A very interesting application of this technique, which is discussed in "An Intro to Cellular Automaton", is to simulate fluid flow. After simulating a boulder falling down, it's not that much of a stretch to simulate water falling down and spreading out when it hits (you just need more states to include how much water there is). This is actually very similar to a technique our designer/artist GreyKnight mentioned last year.
Raw Image Data
On a completely different note, I had an idea earlier today for loading textures: Rather than storing them on disk as .bmp, .png, or other similar file formats, store just their raw data ready to be loaded directly into a Direct3D texture. This would simplify the in-game loading code quite a bit if you are trying to avoid D3DX (like I am) since you don't need to put the various image format loaders into the game. Doing this would require a "compile" stage of sorts before new images could be available in the game, but this may be worth it in the long run, especially if you are already planning on packaging all the game's files into a single database file.
Game State Changing
Back to actual coding progress; I spent most of the day researching, but I did manage to finish the first iteration of the game state changing code. It works basically like this: When a new game state is entered, it is given input data. This input data can be things such as the character which the player chose, the socket handle for an open connection to a server, etc. Each game state has an update function which returns one of these input structures. If the input structure is empty, the game state doesn't need to be changed. If the input structure is tagged with a magic state ID, the program shuts down. And finally, if the structure is tagged with the ID for another game state, the current game state is left and the new game state is entered with the structure as its input. So to summarize; the output of the current game state is the input for the next game state.

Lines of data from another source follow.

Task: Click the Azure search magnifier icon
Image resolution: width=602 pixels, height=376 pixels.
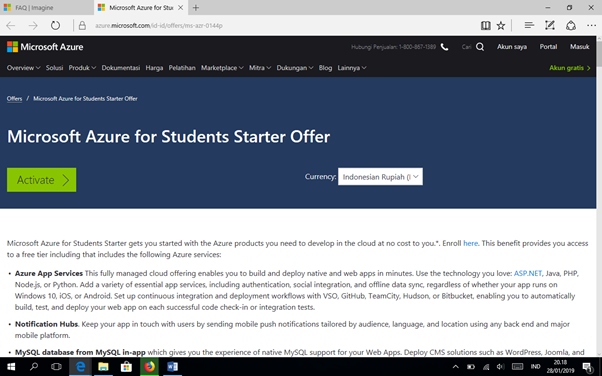Action: [x=480, y=47]
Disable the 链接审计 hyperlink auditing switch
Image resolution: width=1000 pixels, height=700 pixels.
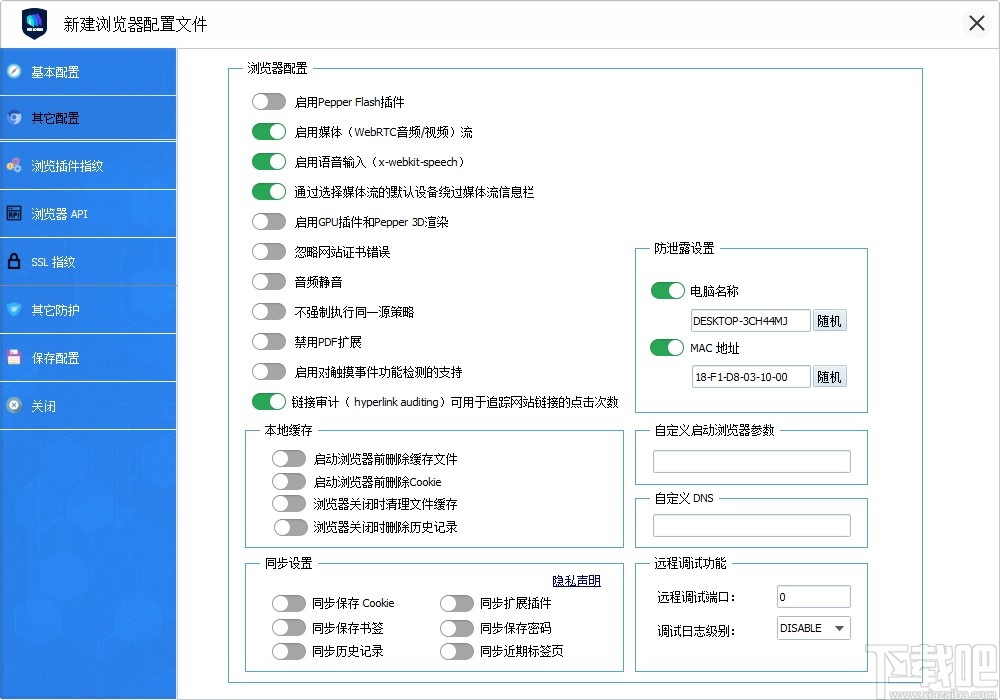(x=269, y=401)
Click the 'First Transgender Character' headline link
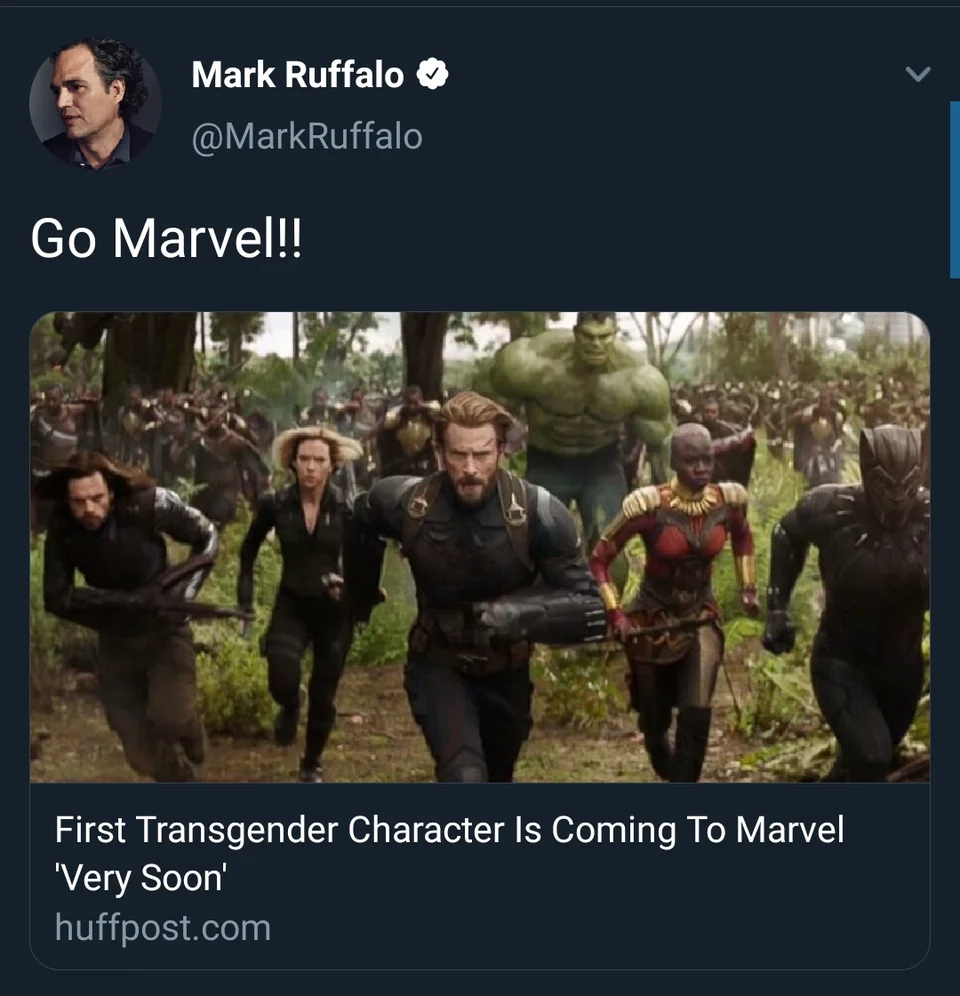 click(448, 829)
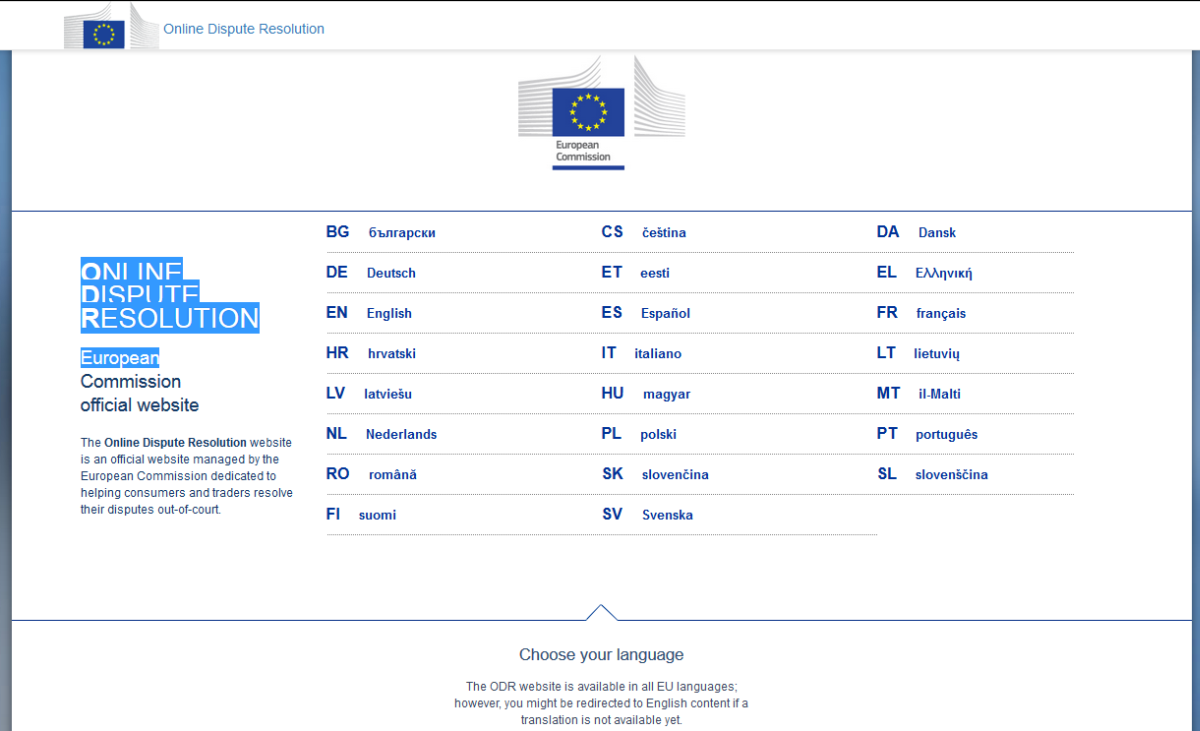Click the small EU flag logo in header
Viewport: 1200px width, 731px height.
click(103, 33)
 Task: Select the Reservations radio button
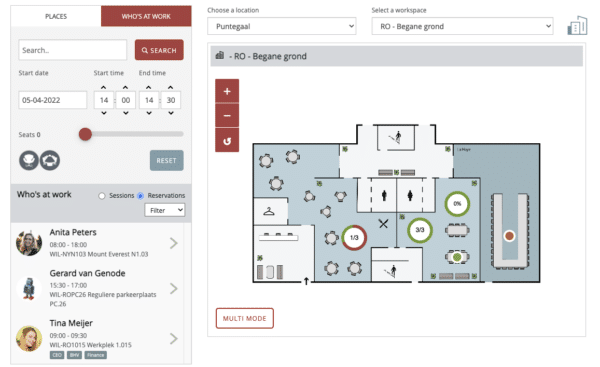140,196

I've decided to scrap the systems layer I talked about in yesterday's blog post. I am going to try a reference counting approach to the problem.
Some useful resources I found today:
Software optimization resources - A treasure trove of C++ and assembly optimization information.

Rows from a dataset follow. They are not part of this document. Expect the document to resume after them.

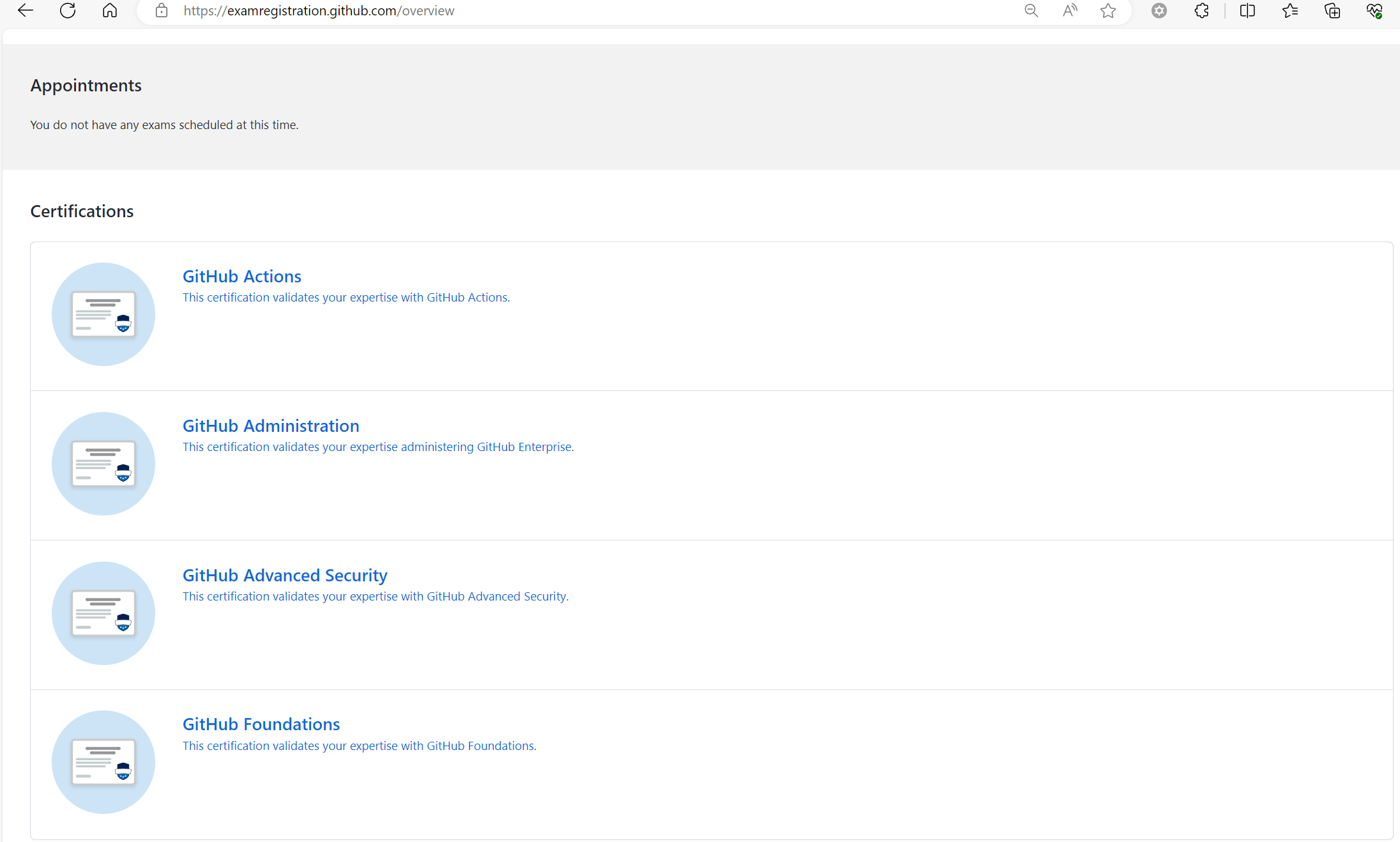The image size is (1400, 842).
Task: Toggle the split screen icon
Action: pyautogui.click(x=1247, y=11)
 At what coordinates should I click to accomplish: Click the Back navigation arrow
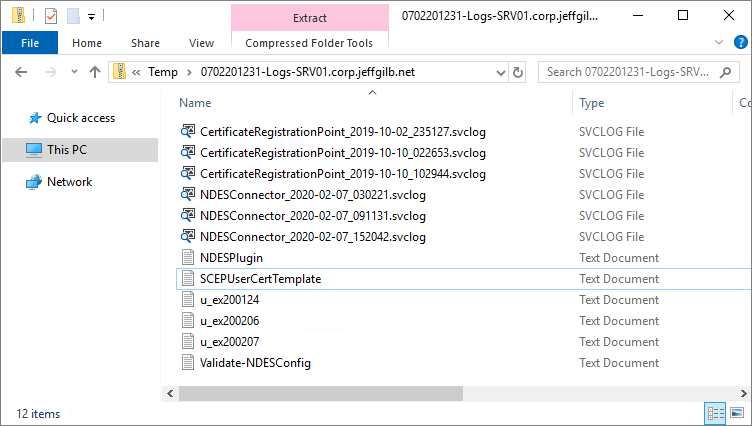[21, 72]
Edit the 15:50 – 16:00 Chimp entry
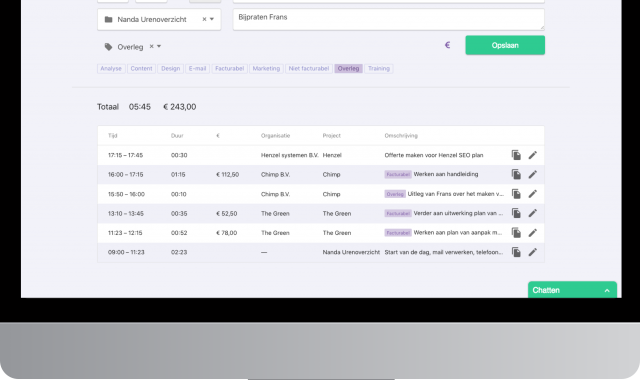640x380 pixels. pos(533,194)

Design for Performance - Sometimes vague, but a pretty good set of slides on getting more performance out of a game.
Mature Optimization - Discusses ways to design your code so that it stays more optimized throughout development rather than saving all optimizations for last.
An Intro to Cellular Automaton - This is the article which introduced me to the term "cellular automaton". This is a good read, especially if you are interested in further information on the fluid simulation technique.